> **TASK TO COMPLETE**
Copy the data verbatim, from the line with "Open the project settings sliders icon" to the line with "Looking at the screenshot, I should (128, 39).".

> **DATA SECTION**
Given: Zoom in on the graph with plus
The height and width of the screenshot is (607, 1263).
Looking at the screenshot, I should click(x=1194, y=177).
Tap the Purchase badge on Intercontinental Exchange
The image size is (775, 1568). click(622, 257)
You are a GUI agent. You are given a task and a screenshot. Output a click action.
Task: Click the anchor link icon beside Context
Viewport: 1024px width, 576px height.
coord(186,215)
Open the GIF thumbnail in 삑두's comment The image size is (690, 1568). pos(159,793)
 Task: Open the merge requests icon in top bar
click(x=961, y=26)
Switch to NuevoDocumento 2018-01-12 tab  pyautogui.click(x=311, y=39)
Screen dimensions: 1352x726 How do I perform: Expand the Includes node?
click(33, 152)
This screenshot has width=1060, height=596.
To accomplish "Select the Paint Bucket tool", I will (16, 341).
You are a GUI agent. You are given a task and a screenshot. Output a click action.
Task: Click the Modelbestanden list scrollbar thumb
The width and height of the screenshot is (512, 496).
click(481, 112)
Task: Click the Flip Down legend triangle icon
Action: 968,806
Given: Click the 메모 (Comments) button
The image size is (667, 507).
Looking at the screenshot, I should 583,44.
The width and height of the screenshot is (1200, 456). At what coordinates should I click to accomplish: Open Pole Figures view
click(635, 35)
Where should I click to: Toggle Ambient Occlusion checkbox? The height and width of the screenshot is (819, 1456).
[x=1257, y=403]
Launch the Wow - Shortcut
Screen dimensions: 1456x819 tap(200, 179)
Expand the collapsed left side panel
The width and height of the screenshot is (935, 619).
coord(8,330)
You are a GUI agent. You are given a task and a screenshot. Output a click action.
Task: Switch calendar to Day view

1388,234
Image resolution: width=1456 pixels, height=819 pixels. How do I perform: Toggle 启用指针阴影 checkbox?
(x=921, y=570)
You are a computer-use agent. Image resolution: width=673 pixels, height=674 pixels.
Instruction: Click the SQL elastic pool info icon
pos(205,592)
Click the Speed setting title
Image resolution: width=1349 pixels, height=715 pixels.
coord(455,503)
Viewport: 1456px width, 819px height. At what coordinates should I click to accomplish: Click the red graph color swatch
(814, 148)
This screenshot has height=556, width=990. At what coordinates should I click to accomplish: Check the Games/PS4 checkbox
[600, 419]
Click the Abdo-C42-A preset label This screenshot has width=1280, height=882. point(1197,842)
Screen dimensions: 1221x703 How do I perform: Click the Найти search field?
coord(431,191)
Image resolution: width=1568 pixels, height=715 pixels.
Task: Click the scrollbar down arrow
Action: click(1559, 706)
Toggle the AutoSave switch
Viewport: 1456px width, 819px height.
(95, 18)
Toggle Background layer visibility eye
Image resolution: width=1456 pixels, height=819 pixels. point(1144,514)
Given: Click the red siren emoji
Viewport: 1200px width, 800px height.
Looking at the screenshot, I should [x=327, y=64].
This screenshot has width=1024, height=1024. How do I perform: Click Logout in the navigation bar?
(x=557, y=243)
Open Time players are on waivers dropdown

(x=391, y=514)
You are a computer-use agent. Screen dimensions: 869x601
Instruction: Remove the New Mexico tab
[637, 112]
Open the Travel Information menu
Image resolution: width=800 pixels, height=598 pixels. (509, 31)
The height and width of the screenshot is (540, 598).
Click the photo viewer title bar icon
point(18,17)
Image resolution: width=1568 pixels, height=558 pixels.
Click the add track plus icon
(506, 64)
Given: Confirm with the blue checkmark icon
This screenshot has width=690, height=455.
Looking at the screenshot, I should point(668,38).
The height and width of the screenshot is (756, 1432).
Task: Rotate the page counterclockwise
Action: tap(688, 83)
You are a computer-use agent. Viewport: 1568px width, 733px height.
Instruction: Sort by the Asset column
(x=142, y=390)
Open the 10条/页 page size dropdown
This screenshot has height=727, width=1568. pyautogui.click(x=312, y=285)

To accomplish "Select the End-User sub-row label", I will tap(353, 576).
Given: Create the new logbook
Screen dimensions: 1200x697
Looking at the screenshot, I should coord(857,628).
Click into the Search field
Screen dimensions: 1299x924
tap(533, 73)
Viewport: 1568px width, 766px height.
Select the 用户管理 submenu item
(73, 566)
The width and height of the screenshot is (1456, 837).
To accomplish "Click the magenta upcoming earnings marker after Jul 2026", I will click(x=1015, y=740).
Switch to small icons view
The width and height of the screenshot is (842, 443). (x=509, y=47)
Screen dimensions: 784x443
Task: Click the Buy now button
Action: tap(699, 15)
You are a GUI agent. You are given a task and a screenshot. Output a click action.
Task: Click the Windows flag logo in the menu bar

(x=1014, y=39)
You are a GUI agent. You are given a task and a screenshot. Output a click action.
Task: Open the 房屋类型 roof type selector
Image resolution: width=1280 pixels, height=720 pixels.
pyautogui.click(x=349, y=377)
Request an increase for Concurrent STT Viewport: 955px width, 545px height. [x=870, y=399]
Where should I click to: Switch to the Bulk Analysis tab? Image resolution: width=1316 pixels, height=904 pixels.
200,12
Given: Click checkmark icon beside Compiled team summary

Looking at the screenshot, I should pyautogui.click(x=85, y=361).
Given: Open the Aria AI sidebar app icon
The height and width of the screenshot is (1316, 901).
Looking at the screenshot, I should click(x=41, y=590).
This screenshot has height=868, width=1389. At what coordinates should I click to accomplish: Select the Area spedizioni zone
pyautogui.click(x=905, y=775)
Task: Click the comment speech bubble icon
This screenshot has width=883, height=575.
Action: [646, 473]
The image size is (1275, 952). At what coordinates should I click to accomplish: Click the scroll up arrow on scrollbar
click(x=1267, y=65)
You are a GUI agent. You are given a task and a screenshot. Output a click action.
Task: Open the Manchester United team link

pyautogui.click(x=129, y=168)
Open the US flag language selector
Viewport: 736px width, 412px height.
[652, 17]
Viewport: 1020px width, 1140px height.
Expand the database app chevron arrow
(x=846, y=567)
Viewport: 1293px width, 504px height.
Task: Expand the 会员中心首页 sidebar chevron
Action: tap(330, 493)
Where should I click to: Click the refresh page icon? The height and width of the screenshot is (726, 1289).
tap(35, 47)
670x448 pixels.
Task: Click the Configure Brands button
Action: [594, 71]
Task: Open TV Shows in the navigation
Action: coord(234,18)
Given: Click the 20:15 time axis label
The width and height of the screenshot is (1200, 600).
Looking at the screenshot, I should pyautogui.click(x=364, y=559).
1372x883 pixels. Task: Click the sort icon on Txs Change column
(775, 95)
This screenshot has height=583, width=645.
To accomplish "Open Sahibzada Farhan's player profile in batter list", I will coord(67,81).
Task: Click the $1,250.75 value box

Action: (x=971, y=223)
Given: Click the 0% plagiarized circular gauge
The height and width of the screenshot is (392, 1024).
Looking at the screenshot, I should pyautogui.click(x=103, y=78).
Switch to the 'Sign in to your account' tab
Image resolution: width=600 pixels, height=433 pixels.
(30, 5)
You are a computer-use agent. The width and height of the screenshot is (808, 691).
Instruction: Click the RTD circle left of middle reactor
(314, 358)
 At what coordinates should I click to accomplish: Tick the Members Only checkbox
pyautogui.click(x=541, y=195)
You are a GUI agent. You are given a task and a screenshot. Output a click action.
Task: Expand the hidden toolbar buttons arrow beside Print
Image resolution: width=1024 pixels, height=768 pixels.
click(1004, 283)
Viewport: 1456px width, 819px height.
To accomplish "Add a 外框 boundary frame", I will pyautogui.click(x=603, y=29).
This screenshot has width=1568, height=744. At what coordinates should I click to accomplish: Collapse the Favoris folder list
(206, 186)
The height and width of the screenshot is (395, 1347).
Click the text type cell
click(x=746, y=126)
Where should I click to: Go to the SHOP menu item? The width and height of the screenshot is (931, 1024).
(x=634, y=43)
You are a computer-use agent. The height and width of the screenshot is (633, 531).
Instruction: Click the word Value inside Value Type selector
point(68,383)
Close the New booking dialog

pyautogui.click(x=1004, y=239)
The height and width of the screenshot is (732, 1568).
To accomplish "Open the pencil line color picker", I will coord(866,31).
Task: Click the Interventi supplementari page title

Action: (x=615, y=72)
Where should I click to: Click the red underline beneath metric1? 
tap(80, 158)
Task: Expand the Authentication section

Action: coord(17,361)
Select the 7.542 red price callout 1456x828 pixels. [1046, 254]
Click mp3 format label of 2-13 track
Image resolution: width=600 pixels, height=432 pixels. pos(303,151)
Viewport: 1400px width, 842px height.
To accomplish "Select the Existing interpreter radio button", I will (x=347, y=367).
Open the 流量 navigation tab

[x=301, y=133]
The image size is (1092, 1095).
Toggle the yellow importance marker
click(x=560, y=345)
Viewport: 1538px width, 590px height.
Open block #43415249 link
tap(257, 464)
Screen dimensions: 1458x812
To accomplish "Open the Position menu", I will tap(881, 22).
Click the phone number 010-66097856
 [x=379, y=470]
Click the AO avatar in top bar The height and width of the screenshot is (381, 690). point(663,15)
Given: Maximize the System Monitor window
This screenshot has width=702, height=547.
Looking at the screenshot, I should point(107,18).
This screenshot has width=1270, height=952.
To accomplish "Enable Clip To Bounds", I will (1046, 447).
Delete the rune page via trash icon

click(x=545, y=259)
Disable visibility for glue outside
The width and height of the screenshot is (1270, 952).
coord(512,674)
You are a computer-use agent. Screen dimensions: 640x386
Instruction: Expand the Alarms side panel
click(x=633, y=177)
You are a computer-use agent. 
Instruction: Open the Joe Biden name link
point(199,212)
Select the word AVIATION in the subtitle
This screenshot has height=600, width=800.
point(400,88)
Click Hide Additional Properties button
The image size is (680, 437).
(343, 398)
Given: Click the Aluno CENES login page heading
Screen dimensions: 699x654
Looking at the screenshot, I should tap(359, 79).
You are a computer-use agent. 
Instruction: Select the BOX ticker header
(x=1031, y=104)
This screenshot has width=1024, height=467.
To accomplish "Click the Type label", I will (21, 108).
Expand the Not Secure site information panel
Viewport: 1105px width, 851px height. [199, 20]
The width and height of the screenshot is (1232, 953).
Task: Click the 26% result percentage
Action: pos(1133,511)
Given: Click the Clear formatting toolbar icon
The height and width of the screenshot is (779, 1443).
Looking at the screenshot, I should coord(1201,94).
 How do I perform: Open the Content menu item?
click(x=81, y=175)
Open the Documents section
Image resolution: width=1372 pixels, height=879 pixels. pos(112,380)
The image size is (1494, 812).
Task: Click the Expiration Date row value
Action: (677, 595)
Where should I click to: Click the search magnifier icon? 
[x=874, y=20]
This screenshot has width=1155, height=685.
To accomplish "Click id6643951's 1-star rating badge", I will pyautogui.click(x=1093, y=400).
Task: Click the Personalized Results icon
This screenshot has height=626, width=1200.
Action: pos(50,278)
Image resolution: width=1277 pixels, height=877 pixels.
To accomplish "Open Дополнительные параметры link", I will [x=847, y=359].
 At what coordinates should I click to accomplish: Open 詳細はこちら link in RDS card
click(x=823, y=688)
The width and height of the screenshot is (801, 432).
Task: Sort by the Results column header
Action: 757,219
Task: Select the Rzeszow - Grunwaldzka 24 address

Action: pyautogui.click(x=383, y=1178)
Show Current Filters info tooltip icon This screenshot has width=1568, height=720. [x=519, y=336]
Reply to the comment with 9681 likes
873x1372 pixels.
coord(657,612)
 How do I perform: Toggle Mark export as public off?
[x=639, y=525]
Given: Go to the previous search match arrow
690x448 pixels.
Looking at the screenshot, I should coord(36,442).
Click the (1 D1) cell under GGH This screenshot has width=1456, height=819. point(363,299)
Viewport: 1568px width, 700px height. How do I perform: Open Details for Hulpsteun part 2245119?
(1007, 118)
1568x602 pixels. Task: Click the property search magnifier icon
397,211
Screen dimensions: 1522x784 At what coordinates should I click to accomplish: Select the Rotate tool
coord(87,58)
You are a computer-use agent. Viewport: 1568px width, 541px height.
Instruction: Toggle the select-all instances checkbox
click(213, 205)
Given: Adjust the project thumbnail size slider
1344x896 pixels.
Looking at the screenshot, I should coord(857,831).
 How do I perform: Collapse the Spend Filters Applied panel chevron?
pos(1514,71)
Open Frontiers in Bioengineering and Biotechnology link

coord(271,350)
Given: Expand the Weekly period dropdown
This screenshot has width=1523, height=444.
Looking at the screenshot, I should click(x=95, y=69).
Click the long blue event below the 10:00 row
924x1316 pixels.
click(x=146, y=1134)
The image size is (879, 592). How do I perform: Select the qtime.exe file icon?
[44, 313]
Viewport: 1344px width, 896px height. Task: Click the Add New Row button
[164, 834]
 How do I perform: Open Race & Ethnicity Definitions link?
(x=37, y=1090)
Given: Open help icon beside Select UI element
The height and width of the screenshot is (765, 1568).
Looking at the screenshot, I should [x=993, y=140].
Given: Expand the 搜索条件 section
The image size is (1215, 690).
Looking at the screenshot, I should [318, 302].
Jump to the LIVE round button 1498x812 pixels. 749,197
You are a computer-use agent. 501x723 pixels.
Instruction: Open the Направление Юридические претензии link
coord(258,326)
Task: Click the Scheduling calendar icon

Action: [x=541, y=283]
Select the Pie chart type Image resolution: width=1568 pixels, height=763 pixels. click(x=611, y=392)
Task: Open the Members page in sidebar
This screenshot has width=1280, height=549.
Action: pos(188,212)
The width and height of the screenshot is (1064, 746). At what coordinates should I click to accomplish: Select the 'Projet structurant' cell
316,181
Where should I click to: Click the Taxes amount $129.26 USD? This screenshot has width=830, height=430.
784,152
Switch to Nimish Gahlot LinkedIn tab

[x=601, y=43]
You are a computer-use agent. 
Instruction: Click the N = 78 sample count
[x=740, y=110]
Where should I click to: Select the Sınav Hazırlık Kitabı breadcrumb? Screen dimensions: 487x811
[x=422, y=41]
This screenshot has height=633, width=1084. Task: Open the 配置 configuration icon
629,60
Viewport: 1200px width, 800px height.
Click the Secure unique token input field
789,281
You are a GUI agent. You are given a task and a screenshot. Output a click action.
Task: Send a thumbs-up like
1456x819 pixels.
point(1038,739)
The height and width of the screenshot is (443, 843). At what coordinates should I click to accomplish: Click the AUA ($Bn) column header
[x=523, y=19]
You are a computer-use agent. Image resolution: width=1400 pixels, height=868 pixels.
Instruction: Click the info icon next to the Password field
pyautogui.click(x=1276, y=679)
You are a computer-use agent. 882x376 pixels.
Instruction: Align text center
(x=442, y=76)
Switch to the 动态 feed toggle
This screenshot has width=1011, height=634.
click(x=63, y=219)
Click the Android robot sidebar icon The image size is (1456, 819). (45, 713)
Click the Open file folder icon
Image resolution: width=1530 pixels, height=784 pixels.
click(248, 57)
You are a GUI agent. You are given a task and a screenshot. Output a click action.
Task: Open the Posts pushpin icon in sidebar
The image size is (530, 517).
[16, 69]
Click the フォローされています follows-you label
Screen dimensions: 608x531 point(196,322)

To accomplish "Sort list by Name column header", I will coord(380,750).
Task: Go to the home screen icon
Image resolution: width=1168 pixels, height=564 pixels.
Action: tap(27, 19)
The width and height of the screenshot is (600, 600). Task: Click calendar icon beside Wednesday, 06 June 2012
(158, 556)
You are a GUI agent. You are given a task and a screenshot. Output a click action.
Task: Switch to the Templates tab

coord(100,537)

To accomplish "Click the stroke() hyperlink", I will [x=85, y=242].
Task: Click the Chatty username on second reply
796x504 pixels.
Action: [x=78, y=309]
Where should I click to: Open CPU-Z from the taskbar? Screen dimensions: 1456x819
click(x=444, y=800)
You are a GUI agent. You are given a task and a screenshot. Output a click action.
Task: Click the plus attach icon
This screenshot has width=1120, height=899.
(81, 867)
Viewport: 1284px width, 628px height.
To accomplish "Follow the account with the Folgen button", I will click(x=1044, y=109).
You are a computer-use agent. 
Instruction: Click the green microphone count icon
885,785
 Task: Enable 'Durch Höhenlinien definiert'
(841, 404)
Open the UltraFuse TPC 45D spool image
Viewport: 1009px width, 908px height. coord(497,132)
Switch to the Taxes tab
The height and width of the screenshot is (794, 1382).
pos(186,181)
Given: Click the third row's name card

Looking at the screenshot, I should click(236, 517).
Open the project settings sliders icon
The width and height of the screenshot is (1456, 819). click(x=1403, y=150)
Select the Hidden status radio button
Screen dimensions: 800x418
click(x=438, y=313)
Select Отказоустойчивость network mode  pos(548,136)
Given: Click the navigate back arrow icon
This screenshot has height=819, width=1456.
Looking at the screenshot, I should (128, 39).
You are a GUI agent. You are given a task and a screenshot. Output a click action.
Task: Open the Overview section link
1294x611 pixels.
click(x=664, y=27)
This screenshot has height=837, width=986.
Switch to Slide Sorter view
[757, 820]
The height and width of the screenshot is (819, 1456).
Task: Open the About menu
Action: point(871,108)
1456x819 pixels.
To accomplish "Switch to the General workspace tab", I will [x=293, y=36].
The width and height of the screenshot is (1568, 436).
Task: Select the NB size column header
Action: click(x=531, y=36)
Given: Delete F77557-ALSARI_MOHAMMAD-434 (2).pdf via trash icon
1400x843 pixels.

> **TASK RESPONSE**
Open the project settings sliders icon
The width and height of the screenshot is (1456, 819). click(x=1403, y=150)
Select the Hidden status radio button
Screen dimensions: 800x418
click(x=438, y=313)
Select Отказоустойчивость network mode  pos(548,136)
Given: Click the navigate back arrow icon
This screenshot has height=819, width=1456.
Looking at the screenshot, I should (128, 39).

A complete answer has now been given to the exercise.